Eine Berechnung des Instituts für Weltwirtschaft (IfW) in Kiel kam zudem für die längere Sicht zu einem positiven Urteil. Kurzfristig werde es zu Verwerfungen kommen, mit vermutlich deutlich negativen Effekten für die deutsche Wirtschaft, so das Institut. "Aber mittel- bis langfristig können wir russisches Gas beziehungsweise Öl substituieren, ohne dass es der Wirtschaft nennenswert schadet."

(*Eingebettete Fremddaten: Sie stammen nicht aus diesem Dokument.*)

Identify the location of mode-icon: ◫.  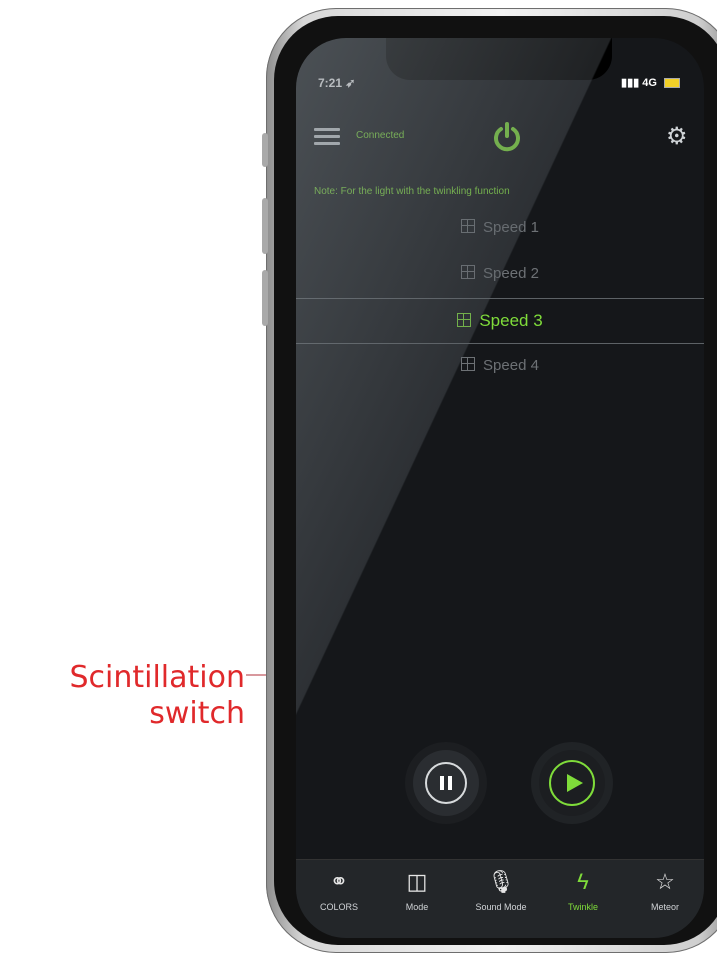
(417, 882).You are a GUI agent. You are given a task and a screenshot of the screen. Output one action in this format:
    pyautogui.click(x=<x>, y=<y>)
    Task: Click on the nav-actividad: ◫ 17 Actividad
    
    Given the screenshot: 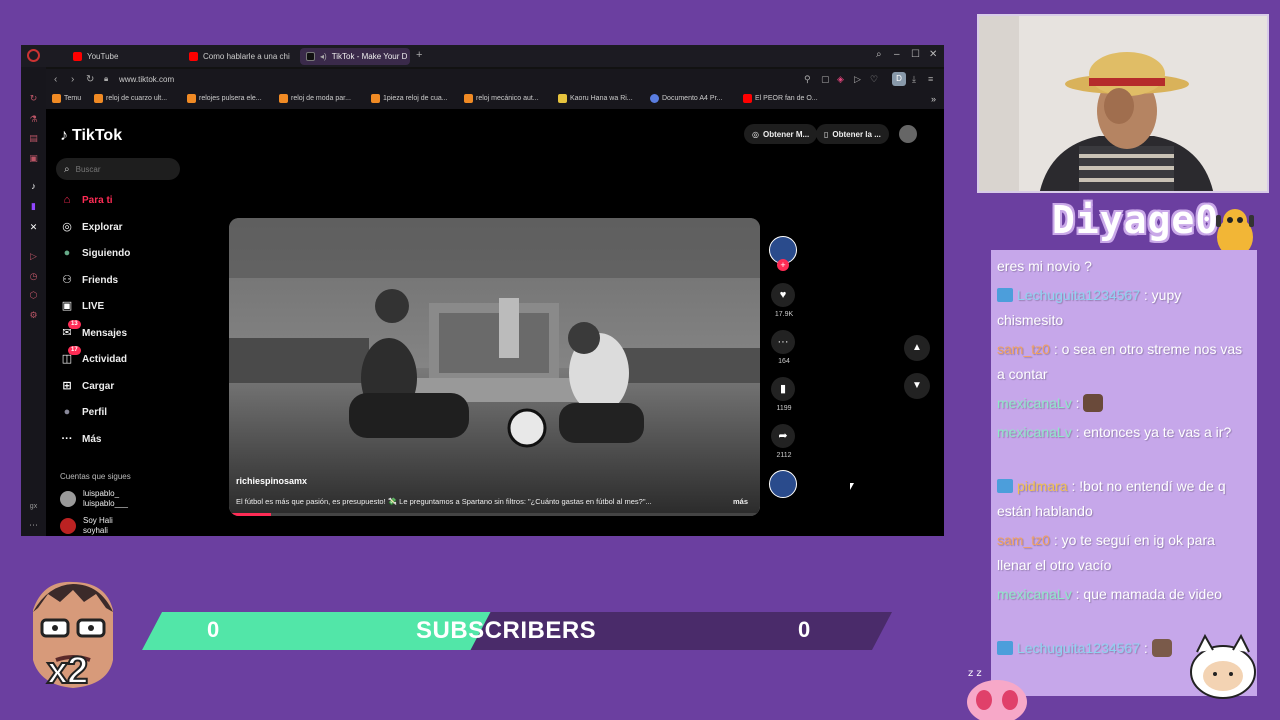 What is the action you would take?
    pyautogui.click(x=94, y=356)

In einer Simulationsrechnung hatte das IfW kürzlich ermittelt , dass die deutsche Wirtschaftsleistung gemessen am BIP bei einem Verzicht auf russisches Öl zwar um etwa 0,1 Prozent schrumpfen könnte. Ein Verzicht auf Gas aus Russland könnte der hiesigen Wirtschaft aber längerfristig sogar ein zusätzliches Wachstum um 0,1 Prozent einbringen, so das IfW. "Grund für das Plus ist, dass die westlichen Verbündeten die fehlenden Importe Russlands durch Produkte der Bündnispartner ersetzen würden und hier Deutschland besonders wettbewerbsfähig ist", schreiben die Experten vom IfW.

Verlierer eines Stopps der Lieferungen aus Russland wäre demnach Russland selbst. Laut IfW hätte ein Handelsstopp zahlreicher westlicher Länder mit Gas aus Russland einen Einbruch der russischen Wirtschaftsleistung um 2,9 Prozent zur Folge. Ein vollständiger Verzicht der westlichen Verbündeten auf Öl würde einen Rückgang der russischen Wirtschaftsleistung um weitere 1,2 Prozent zur Folge haben.

"Für Deutschland und die EU wären die wirtschaftlichen Schäden in beiden Fällen äußerst gering", fassen die Volkswirte ihre Berechnungen zusammen.